* [Requests]:
**a.** Reproduce the lecture on differentiation rules word for word, beginning at the words "Well, in this" and stopping after "patterns, if you haven't already.".
**b.** Pick up the lecture on differentiation rules after its final sentence and carry it forward.

* [Extracted text]:
════════
INSTRUCTOR: Section 3.3, differentiation rules. These notes are from OpenStax calculus volume 1. At the bottom of every page, there is a link to the textbook, somewhere around here. And I highly suggest you go there. Because these notes and these videos are intended to go along with the textbook. 

So they go very well together. So please do that at some point, if you haven't already. All right. 

So our first differentiation rule-- actually, before we get there, I just want to say I'm sorry. Because you have to be exposed to where those rules are coming from. It's really an important process of becoming a mathematician. And that's what you are. You're studying math. 

So the how-to, the limiting process-- I think I said several times, the limiting process is the most important, most valuable part of all of calculus. So we use limits for everything in the last couple sections. 

Well, in this section, we are going to not prove things. We are going to use some rules. And these are really observations. If you use the limit definition over and over again, you'll notice some patterns, if you haven't already. 

And so these rules are the patterns. So you're going to go, why didn't you talk about this before? Why didn't you show me this first? But the fact is, you have to know where it comes from to appreciate where you're going, and the limiting process that is calculus. 

So our first rule is constants. What f of x equals c, where C is a constant. Then, f prime of x is 0. So think of it this way-- lines, no xs, just constant horizontal lines, the slope is always 0. That's what this is. 

It is a horizontal line. And so therefore, its slope is 0. So find the derivative f of x equals 8. Well, the slope of that is f, prime of x equals 0. And if you do apply the limit definition, you will get 0. 

We're not going to dwell on that one too much longer. The power rule is a really valuable rule. Let f of x equal x to the n, where n is an integer. Then, f prime of x equals n times x to the n minus 1. Or said another way, ddx of x to the n equals nx to the minus 1. 

So let's look at example 2. Find ddx, the derivative of the function x-cubed. By this rule here, our n is 3. So our n is 3. So our derivative is 3 x to the 3 minus 1 or 2. So our derivative function is 3 x-squared. 

That's all there is to that one. Example 3, differentiate x to the 10. Well, the derivative of that is going to be 10x to the n minus 1. So that'll be 10x to the 9. Go back in the last section and look at those quadratic functions and see if you can make sense of those a lot quicker, now. 

The derivative of x to the 7 is 7x to the 6. You reduce the exponent by 1. And we multiply by the old exponent. 

Example 5, find the derivative of g of x equals 3x-squared. So g prime of x, that is going to be if we multiply by 2, that'll be 6x to the 1st. And compare it to the derivative of f of x equals x-squared. So f prime of x is bring down the 2, 2x. 

All right. Well, to compare this, we want to notice this. The derivative is 3 times 2x. Well, what do you notice about the original function? It had a 3. So there's the thing. 

Since the limit can be applied over sums and indifferences, and actually constant multiples as long as those limits exist, the derivative holds, as well. So that is, if we have differentiable functions f and g, if we have a sum or a difference, we can take the derivative of them separately just as we could the limits, and add or subtract those, depending on what the original operation was. 

If we have a constant times our function, then that is the constant times the derivative of that function. All right. So let's look at number 6, here.
════════
(Location data for words and elements)
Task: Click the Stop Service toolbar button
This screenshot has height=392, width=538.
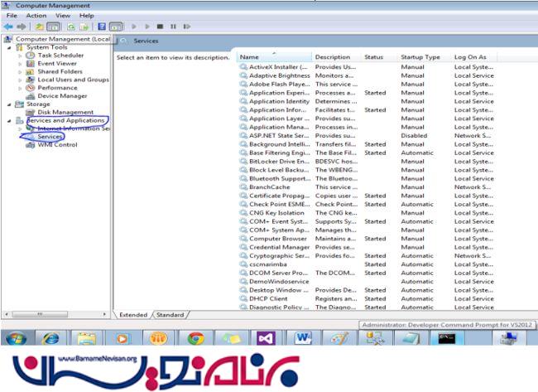Action: [x=161, y=27]
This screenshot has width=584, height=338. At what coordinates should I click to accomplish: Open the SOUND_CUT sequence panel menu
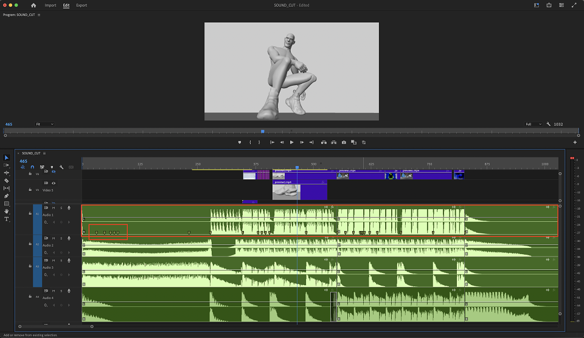(44, 153)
════════
* [Task results]:
**a.**
Well, in this section, we are going to not prove things. We are going to use some rules. And these are really observations. If you use the limit definition over and over again, you'll notice some patterns, if you haven't already.

**b.**
f prime of x-- the derivative of that is-- we're going to take the derivative separately. The derivative of this portion right here is 10x to the 4. Our power-- we ignore the 2. We say 5 times 2, and then make that x to the 4. 

The derivative of just 7 is 0. So we would say plus 0, or not write it at all, in that case. And there is our derivative function. 

Number 7, the derivative of f of x equals 2x-cubed minus 6x-squared plus 3. The derivative of this one is 6x-squared decreasing the exponent by 1. The derivative of this is minus 12x to the 1st, or just x, and then plus 0. And that is our function. 

So for our next example, find the equation of the line tangent to the graph. f of x equals x-squared minus 4x plus 6 at x equals 1. Now, in the last couple of sections, that would have been a big ordeal. But let's go ahead and find f prime of 1. 

f prime of 1 would be the derivative function evaluated at 1. So I'm going to go ahead and write that like this-- this that is dydx evaluated at x equals 1. So dydx would be 2x minus 4 evaluated at x equals 1, which would be negative 2. 

Now, I wrote that out in the longest way I could have possible. But that is some of the notation to keep in mind. We're taking that function evaluating it at x equals 1-- the vertical bar means that. So that's the slope. 

Now, we have a point, 1 comma. Evaluate that. That's 1 minus 4 negative 3. So that's positive 3. 

All right. So if we plug that in to our point slope form, that would be y minus 3 equals our slope, x minus 1. y minus 3 is negative 2x plus 2. And therefore, y equals negative 2x plus 5. 

Things go a lot quicker. So first, find our derivative and evaluate it at that point. Then, onto our point slope, which leads us to our slope intercept form. Next, we have the product rule. 

This is if we have two functions that are multiplied. So let f of x and g of x be differentiable functions. Then, the derivative of f of x times g of x-- this right here-- is the derivative of f times g plus f times the derivative of g.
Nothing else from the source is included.